The Pipeline Problem They're Trying to Kill
The central technical argument behind interaction models is not that they're faster — it's that everyone else's voice stack is structurally blind. In today's real-time products like GPT-Realtime and Gemini Live, audio streams in continuously, but the underlying language model never sees the raw signal; it only receives a finalized transcript after a separate ASR layer decides the user has stopped talking [1]. That hand-off is where backchannels, mid-sentence corrections, and visual interjections go to die. The model literally cannot listen while it talks because, at the layer where reasoning happens, it isn't connected to the microphone.
Thinking Machines' fix is to push the multimodal stream all the way into the transformer.
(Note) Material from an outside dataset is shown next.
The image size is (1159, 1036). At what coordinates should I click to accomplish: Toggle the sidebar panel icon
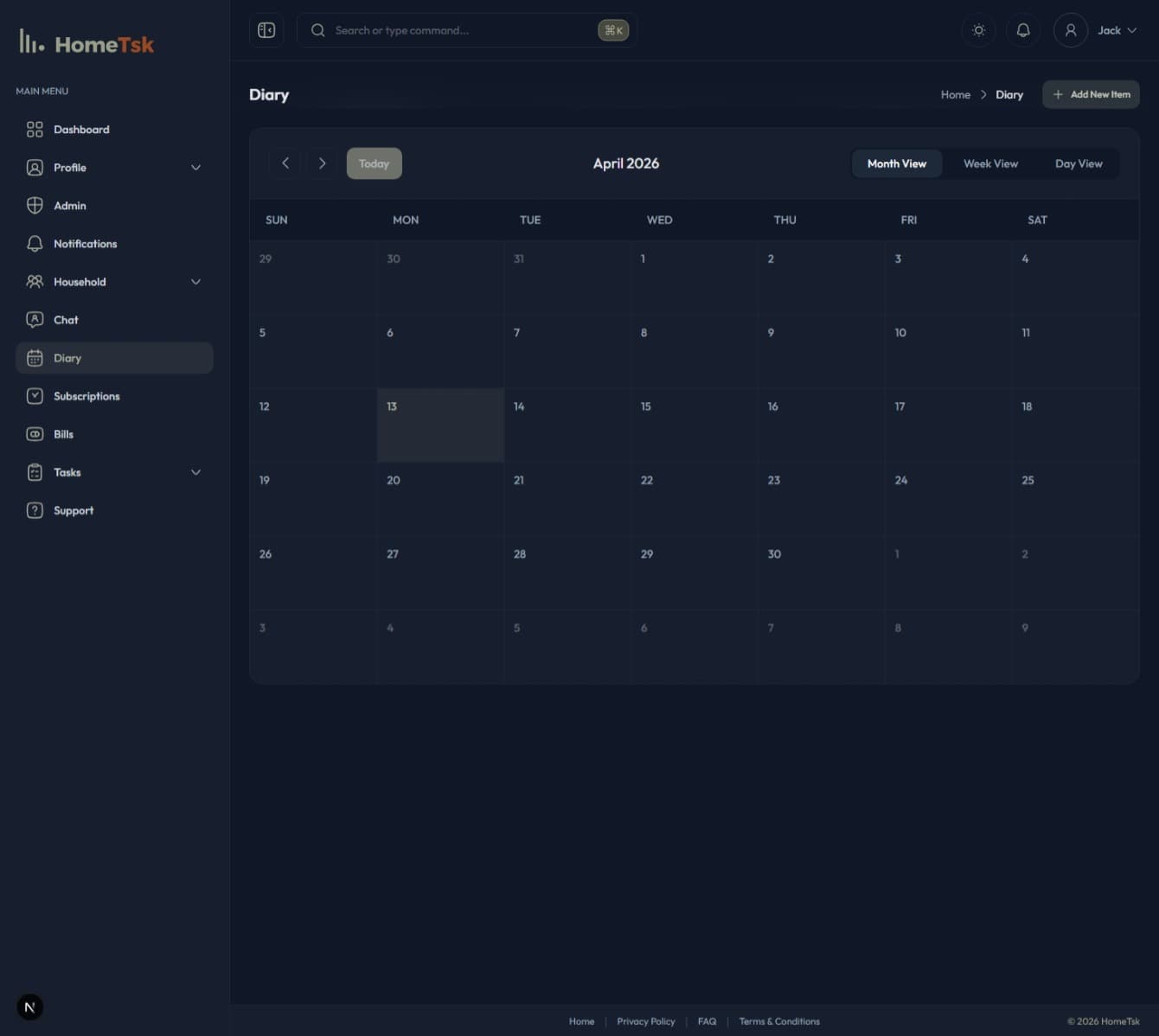pos(266,30)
Audio enters as dMel signals, video as 40x40 patches, and both are processed through lightweight embedding layers co-trained with the model itself in what the lab calls 'encoder-free early fusion' [2]. The system then runs on 'micro-turns' that interleave 200ms of input ingestion with 200ms of generation, so the same model is simultaneously hearing, watching, and speaking [2]. A separate asynchronous background model handles longer chain-of-thought reasoning and tool calls in parallel, so latency stays low while the system can still 'think.' The bet is that this is the only design where interactivity will continue to work as base models get bigger and slower.